Mancuso didn't say anything, but he pointed to the fire-control tracking party. They'd work up a position on the seaward target while Dallas moved into the coast at periscope depth, keeping her radio antenna up.
"Nine-seven-one, this is Velikiye Luki Center. Turn right to new course one-zero-four," the Russian voice told Colonel von Eich. The pilot squeezed the microphone trigger on his wheel.
"Say again, Luki. Over."
"Nine-seven-one, you are ordered to turn right to new heading one-zero-four and return to Moscow. Over."
"Ah, thank you, Luki, negative, we are proceeding on a heading of two-eight-six as per our flight plan. Over."
"Nine-seven-one, you are ordered to return to Moscow!" the controller insisted.
"Roger. Thank you. Out." Von Eich looked down to see that his autopilot was on the proper heading, then resumed his outside scanning for other aircraft.
"But you are not turning back," the Russian said over the intercom.
"No." Von Eich turned to look at the man. "We didn't leave anything behind that I know of." Well
"But they ordered you-"
"Son, I am in command of this aircraft, and my orders are to fly to Shannon," the pilot explained.
"But-" The Russian unsnapped his straps and started to stand up.
"Sit down!" the pilot ordered. "Nobody leaves my flight deck without my permission, mister!

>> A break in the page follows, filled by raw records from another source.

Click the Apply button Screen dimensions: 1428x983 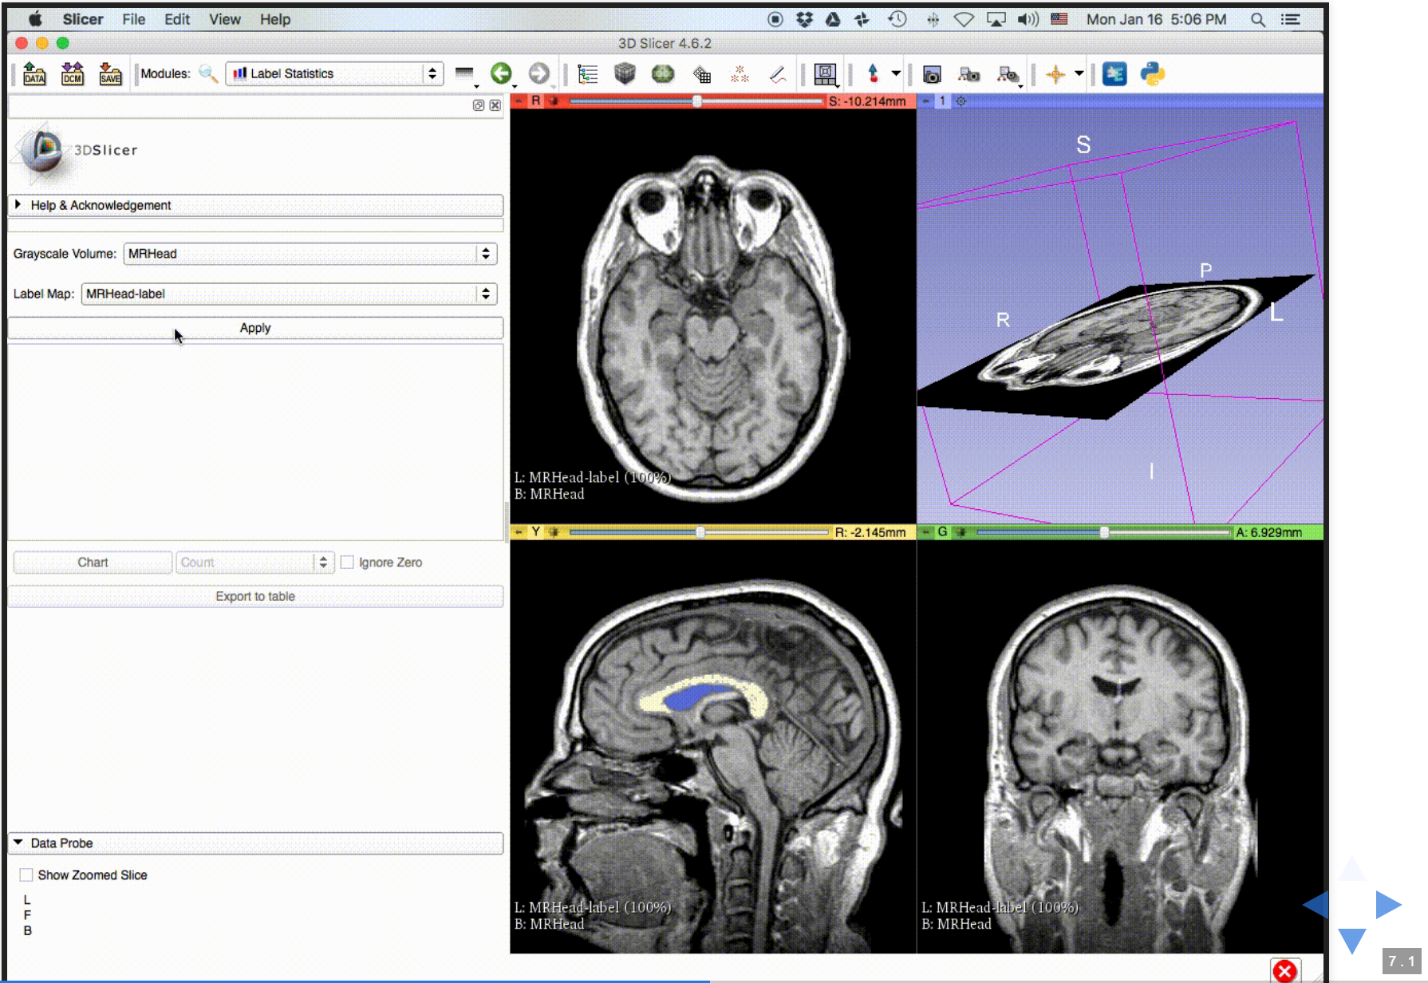click(255, 328)
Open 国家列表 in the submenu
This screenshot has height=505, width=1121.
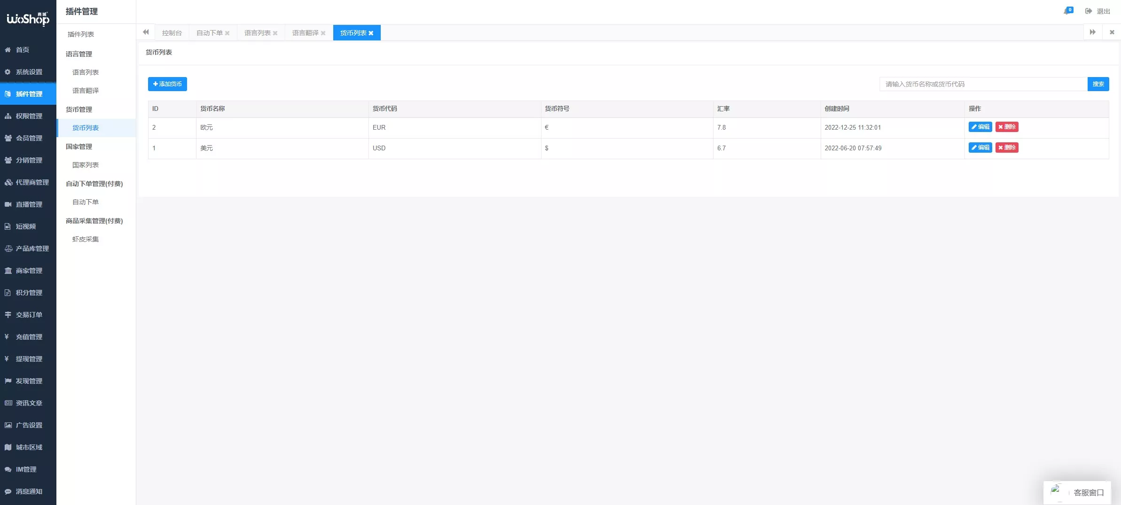click(x=86, y=165)
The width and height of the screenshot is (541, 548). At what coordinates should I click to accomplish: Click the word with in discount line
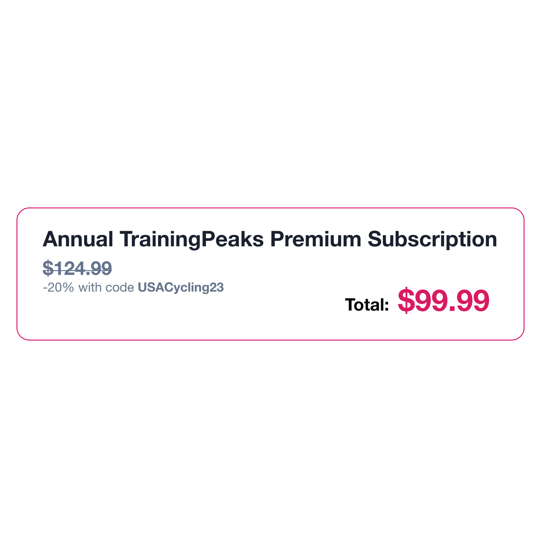pyautogui.click(x=90, y=288)
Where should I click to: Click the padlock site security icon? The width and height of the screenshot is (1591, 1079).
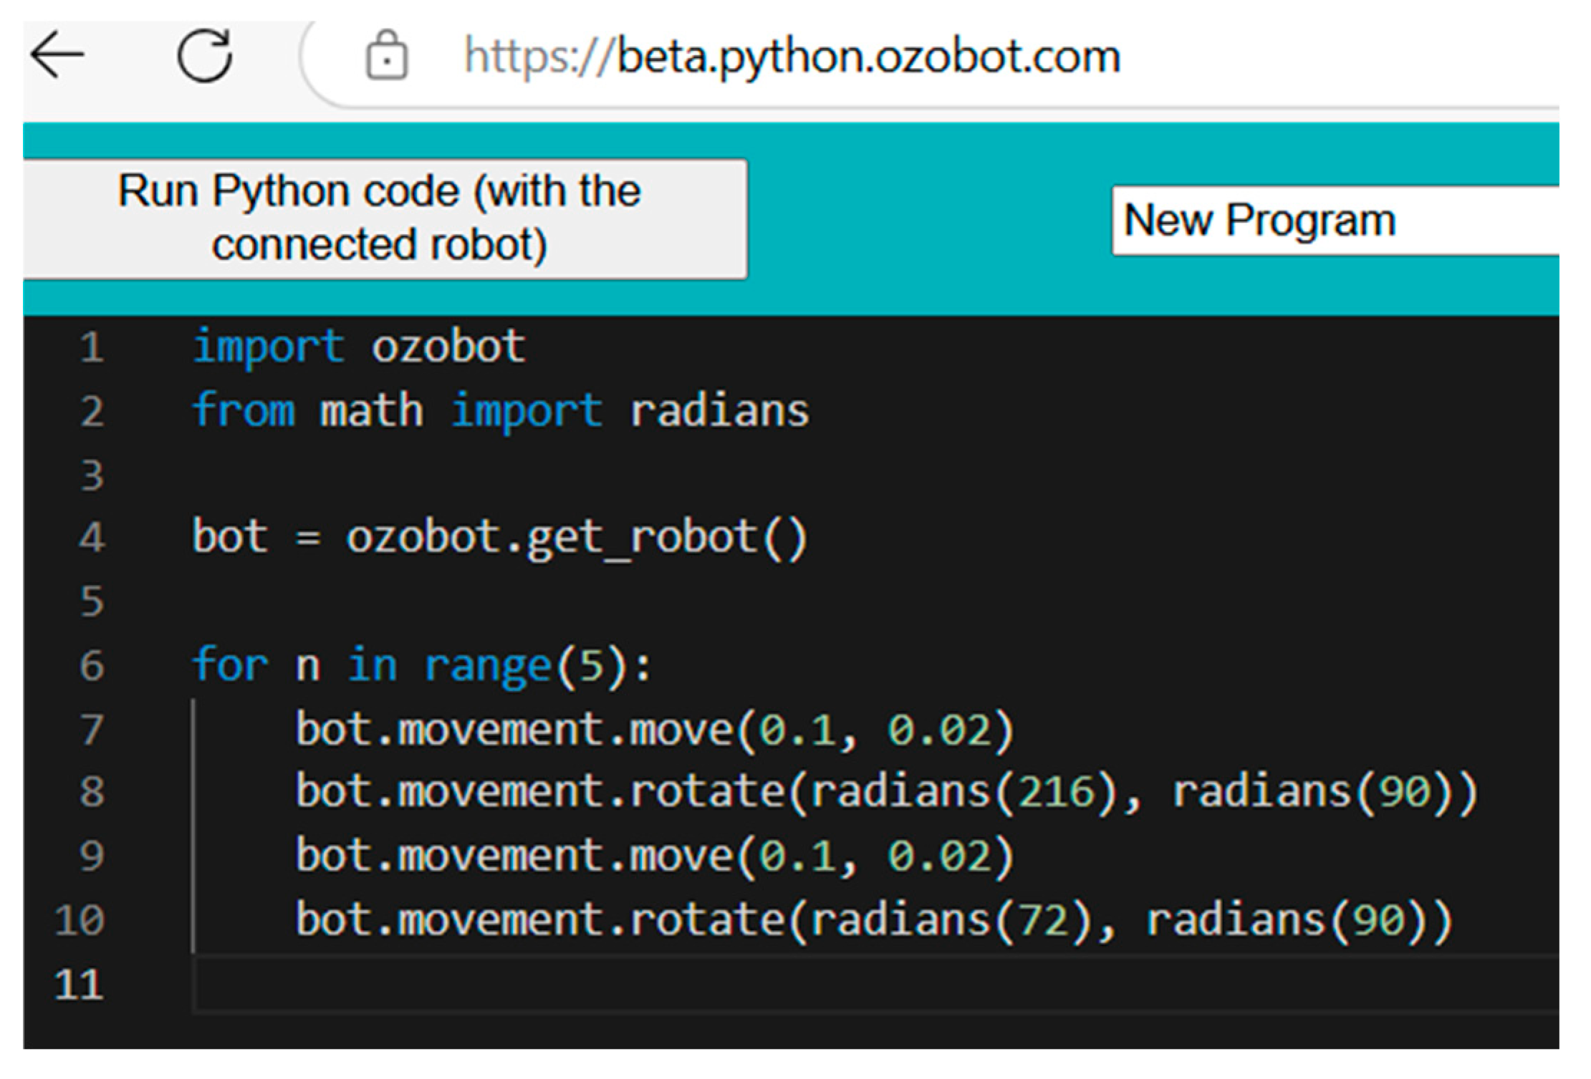point(386,56)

You are a guest on my airplane, and you'll goddamned well do what I say!" Damn, it was supposed to be easier than this! He gestured to the engineer, who toggled off another switch. That shut off all the cabin lights in the aircraft. The VC-137 was now totally blacked out. Von Eich keyed his radio again. "Luki, this is niner-seven-one. We have some electrical problems aboard. I don't want to make any radical course changes until we have them figured out. Do you copy? Over."
"What is your problem?" the controller asked. The pilot wondered what he'd been told as he gave out the next set of lies.

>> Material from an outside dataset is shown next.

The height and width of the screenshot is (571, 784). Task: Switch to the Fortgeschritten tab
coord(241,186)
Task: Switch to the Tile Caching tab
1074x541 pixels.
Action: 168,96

"Luki, we don't know just yet. We're losing electrical power. All our lights have gone bad. The bird is blacked out at the moment, say again we are running without lights. I'm a little worried, and I don't need any distractions right now." That bought him two minutes of silence, and twenty miles of westward progress.
"Nine-seven-one, I have notified Moscow of your problems. They advise that you return at once. They will clear you for an emergency approach," the controller offered.
"Roger, thank you, Luki, but I don't want to risk a course change right now, if you know what I mean. We're working to fix the problem. Please stand by. Will advise. Out." Colonel von Eich checked the clock in his instrument panel. Thirty more minutes to the coast,
"What?" Major Zarudin asked. "Who got on the airplane?"
"Chairman Gerasimov and an arrested enemy spy," Vatutin said.
"On an American airplane? You tell me that the Chairman is defecting on an American airplane!" The officer commanding the airport security detail had taken charge of the situation, as his orders allowed him to do. He found that he had two colonels, a lieutenant colonel, a driver, and an American in the office he used here-along with the craziest damned story he'd ever heard. "I must call for instructions."